Work request: List every word or passage that the article on the six-party nuclear agreement puts inside quotation marks.

Text segment:
Posted on : Feb.21,2007 20:32 KST Modified on : Feb.22,2007 16:04 KST

The recent six-party agreement on North Korea's initial steps toward denuclearization requires the communist nation to report its uranium-based weapons programs, if any, South Korea's foreign minister said Wednesday.

Dismissing criticism that last week's nuclear pact failed to directly address North Korea's existing nuclear arms, Song Min-soon said the "underlying" goal of the agreement is to verify and eventually dismantle all of the North's nuclear weapons and programs.

"In an agreement, we cannot have a situation where the South Korean government says one thing and the other countries point to another," the foreign minister said at a weekly press briefing.

North Korea agreed last Tuesday to a phased shutdown and disabling of its key nuclear facilities at Yongbyon in return for an equivalent of up to 1 million tons of heavy fuel oil.


South Korean officials, including its chief nuclear negotiator Chun Yung-woo, have called last week's agreement a "big step forward" as it marked the first progress in the nuclear negotiations since a September 2005 round at which the communist North agreed in principle to denuclearize in exchange for aid.

Data for review:
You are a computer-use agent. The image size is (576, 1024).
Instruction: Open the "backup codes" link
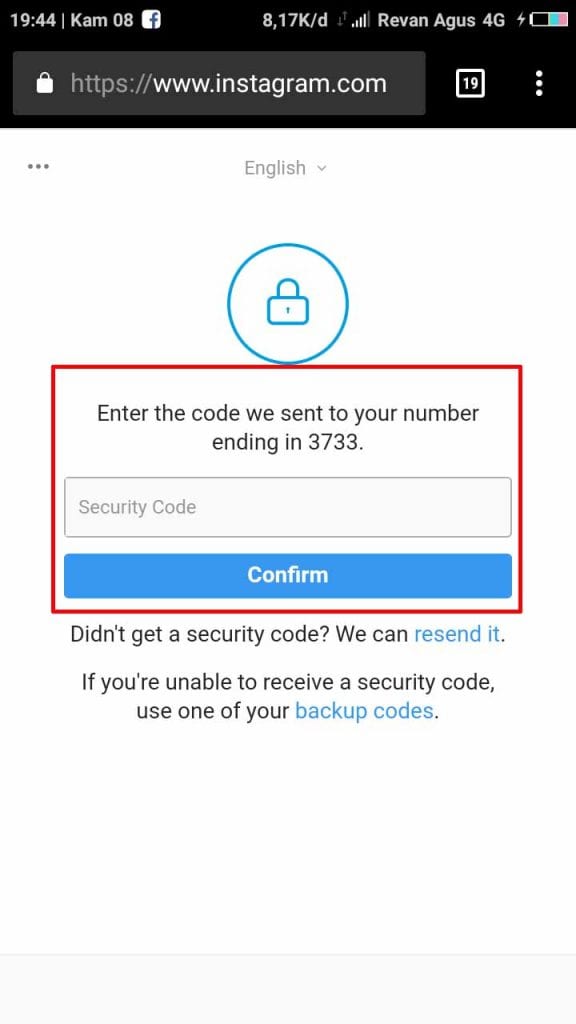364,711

==

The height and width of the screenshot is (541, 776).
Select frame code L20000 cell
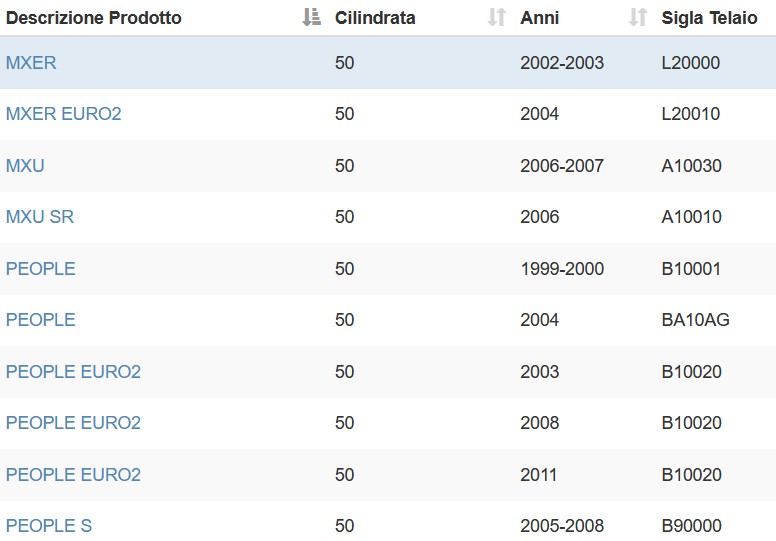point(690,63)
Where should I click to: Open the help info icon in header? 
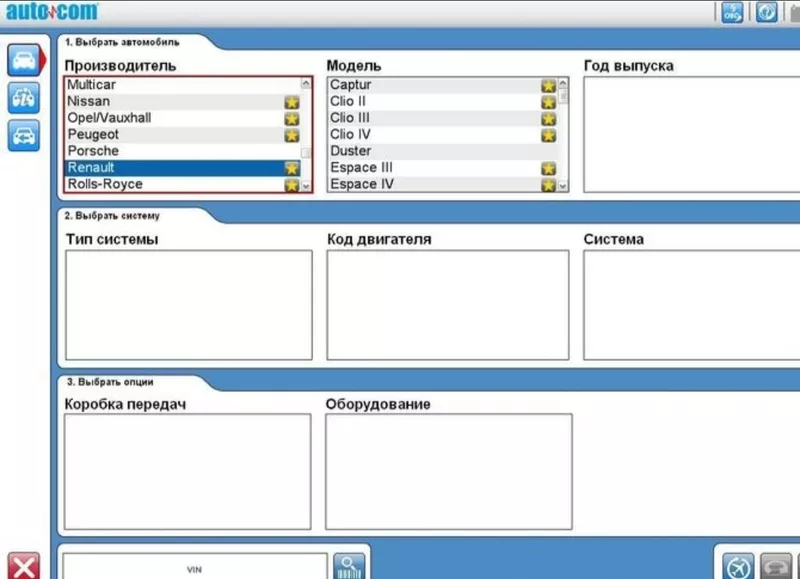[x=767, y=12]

Completed exercise:
- "underlying"
- "In an agreement, we cannot have a situation where the South Korean government says one thing and the other countries point to another,"
- "big step forward"